Sá explica que a grande maioria dos pesquisadores pelo mundo já trabalhavam na área. A maioria, porém, pesquisava a utilização de outra bactéria de solo, o azospirillum, que também possui a capacidade de promover o crescimento das plantas de forma natural, mas fixa uma quantidade reduzida de nitrogênio em gramíneas. Os rizóbios despertaram o interesse de Sá por, justamente, terem qualidades ainda maiores. “Eu costumo dizer que, se você pensar em fitormônio (hormônios vegetais) e quiser saber quantos desses hormônios as bactérias produzem, eu diria: todos! Eles têm uma capacidade incrível de sintetizar hormônios vegetais que influem no crescimento da planta”, avalia.
Como exemplo da capacidade dos rizóbios, o professor conta sobre um trabalho produzido com a inoculação em milho, utilizando metade da dose de nitrogênio recomendada para lavoura. O grupo de pesquisa utilizou apenas adubo como tratamento, o que resultou em 14 toneladas de grãos por hectare. Em um segundo momento, foi reduzido pela metade o nitrogênio e inoculadas bactérias. O resultado: cerca de 13 mil toneladas de grãos. Ficou mais do que comprovada a enorme contribuição da bactéria para a produção.
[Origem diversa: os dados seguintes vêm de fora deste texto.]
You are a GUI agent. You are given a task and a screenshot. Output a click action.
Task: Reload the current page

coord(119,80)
A trajetória de Enilson Sá, seja como docente ou pesquisador, não poderia ficar de fora das escolhas das Fundação de Amparo à Pesquisa do Estado do Rio Grande do Sul (Fapergs) para o Prêmio Futuro da Terra, em um estado produtor de conhecimento, como é o Rio Grande do Sul. “Me sinto muito honrado por esse reconhecimento”, acrescenta.
Ao mesmo tempo em que Sá pensa em dias mais tranquilos, longe do trabalho exaustivo da universidade, responde de pronto quando o assunto é auxiliar o RS, após as enchentes. Grandes áreas ficaram cobertas com areia, o que está provocando desespero entre moradores e produtores. “Minha sugestão é utilizar plantas em associação com microrganismos para desenvolver matéria orgânica. Enquanto não desenvolvermos matéria orgânica nesse novo solo que foi formado com areia, não temos como conduzir plantação, não temos como realizar cultivos e recuperação dessas áreas degradadas”, destacou.